With that in mind, rather than trying to give you a crash course in all the food-ready flora of world’s forests, we’re going to focus on just three wild edibles that are quite common across much of America (and other parts of the globe) that can be readily identified by anyone who is paying even a bit of attention. It’s better to be sure about a few foods than to be wondering about a plethora, given that whole “kill you with alacrity” thing.

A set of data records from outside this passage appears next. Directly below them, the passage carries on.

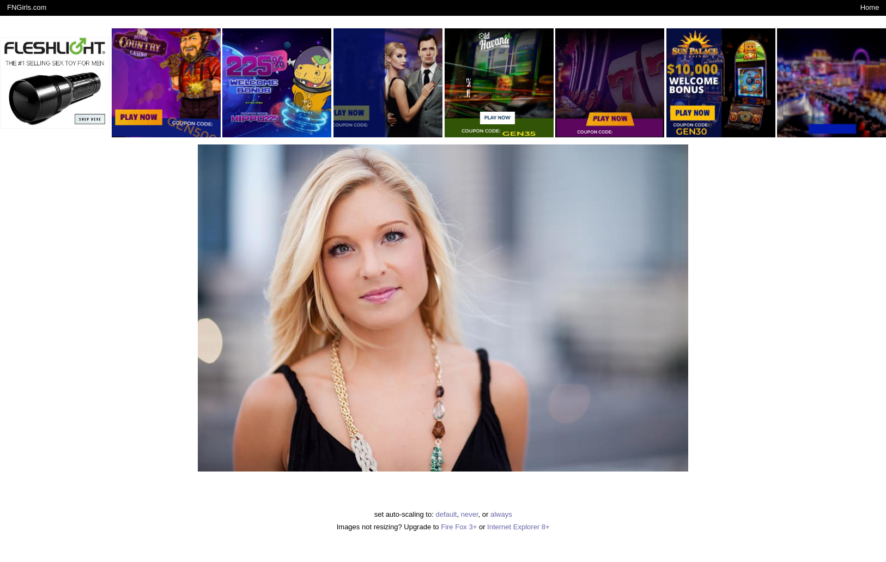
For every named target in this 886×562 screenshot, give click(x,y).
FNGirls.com (26, 7)
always (501, 514)
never (469, 514)
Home (869, 7)
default (446, 514)
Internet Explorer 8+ (518, 527)
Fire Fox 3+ (459, 527)
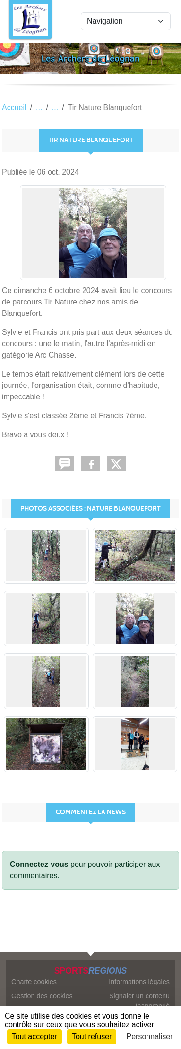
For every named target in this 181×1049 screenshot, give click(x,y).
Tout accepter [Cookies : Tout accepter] (34, 1036)
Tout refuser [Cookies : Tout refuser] (92, 1036)
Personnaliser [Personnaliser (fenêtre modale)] (150, 1036)
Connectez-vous (39, 864)
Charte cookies (34, 981)
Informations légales (139, 981)
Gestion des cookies (42, 996)
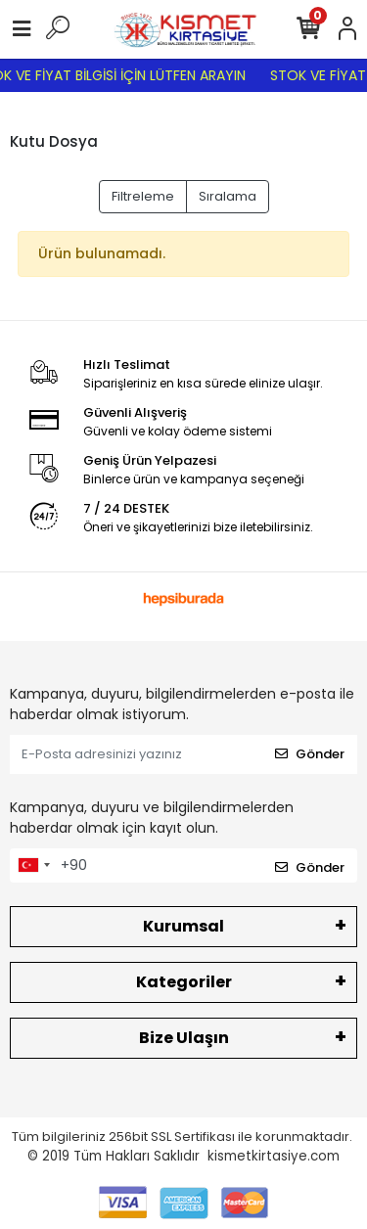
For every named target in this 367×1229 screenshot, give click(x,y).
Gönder (309, 754)
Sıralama (227, 196)
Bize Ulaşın (184, 1037)
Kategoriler (184, 982)
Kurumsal (183, 926)
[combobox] (33, 866)
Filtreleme (143, 196)
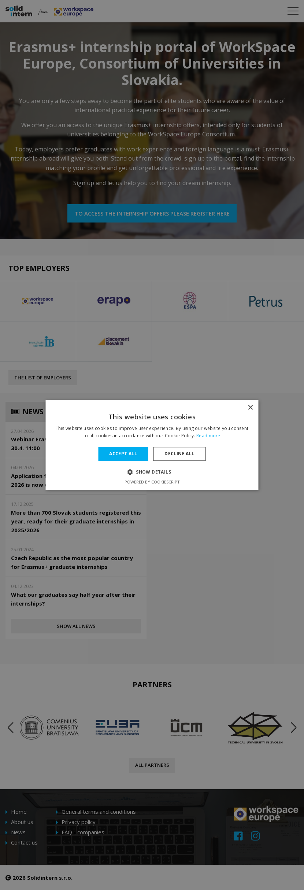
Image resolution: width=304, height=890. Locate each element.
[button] (152, 472)
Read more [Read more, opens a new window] (208, 436)
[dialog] (152, 445)
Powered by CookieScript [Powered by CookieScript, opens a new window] (152, 482)
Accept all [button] (123, 453)
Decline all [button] (179, 453)
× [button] (250, 408)
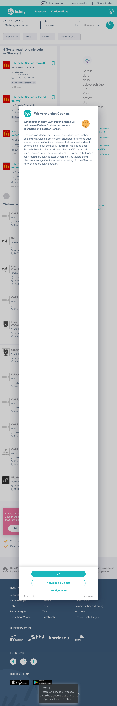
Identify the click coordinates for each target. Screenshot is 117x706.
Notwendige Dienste (58, 582)
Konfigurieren (59, 590)
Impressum (88, 596)
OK (58, 573)
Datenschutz (29, 596)
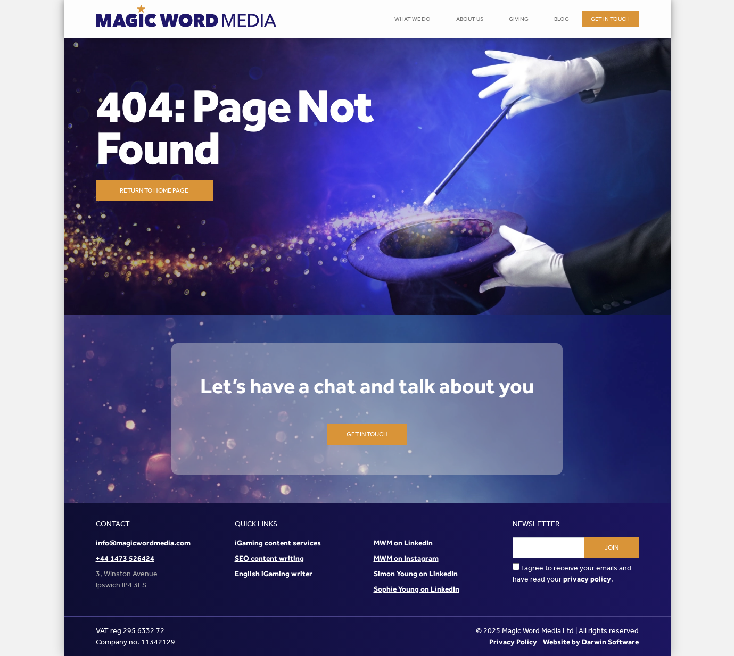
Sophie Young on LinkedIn (416, 589)
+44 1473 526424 (125, 558)
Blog (561, 18)
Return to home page (154, 190)
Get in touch (610, 18)
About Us (469, 18)
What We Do (412, 18)
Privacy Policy (513, 641)
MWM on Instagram (406, 558)
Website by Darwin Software (591, 641)
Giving (519, 18)
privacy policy (587, 579)
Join (611, 547)
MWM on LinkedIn (403, 542)
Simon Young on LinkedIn (416, 573)
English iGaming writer (273, 573)
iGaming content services (278, 542)
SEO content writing (269, 558)
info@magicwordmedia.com (143, 542)
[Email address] (549, 547)
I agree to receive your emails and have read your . (572, 573)
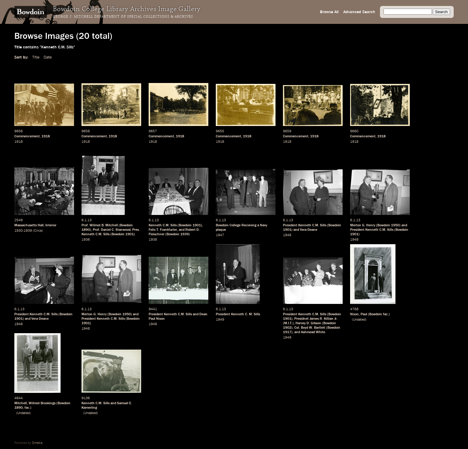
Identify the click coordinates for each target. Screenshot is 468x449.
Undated (359, 320)
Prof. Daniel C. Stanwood (111, 230)
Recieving (248, 225)
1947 (220, 235)
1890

DANDELION – Taraxacum officinale

You know what a dandelion looks like, right? Why, it’s that plucky “weed” with the bright yellow stringy bloom of a flower that grows everywhere from city sidewalks to suburban yards to wild, untamed forests and meadows! And you might want to think twice before the next time you disparage a dandelion as a weed, mister, because what you’re actually looking at is a tasty, rich source of vitamins A, K, and C, and a plant that can be eaten flower, leaves, roots and all. That’s right, you can pull that bright yellow head off of a dandelion and chew it up raw, or you can make a batch of dandelion wine. You can also gobble down the broad green leaves growing near the base of the dandelion’s stem — they’re great in salads, on a sandwich, or by the ravenous handful if you’re dying of hunger. Assuming you’re not, try briefly cooking them in a pan with a bit of butter and/or oil.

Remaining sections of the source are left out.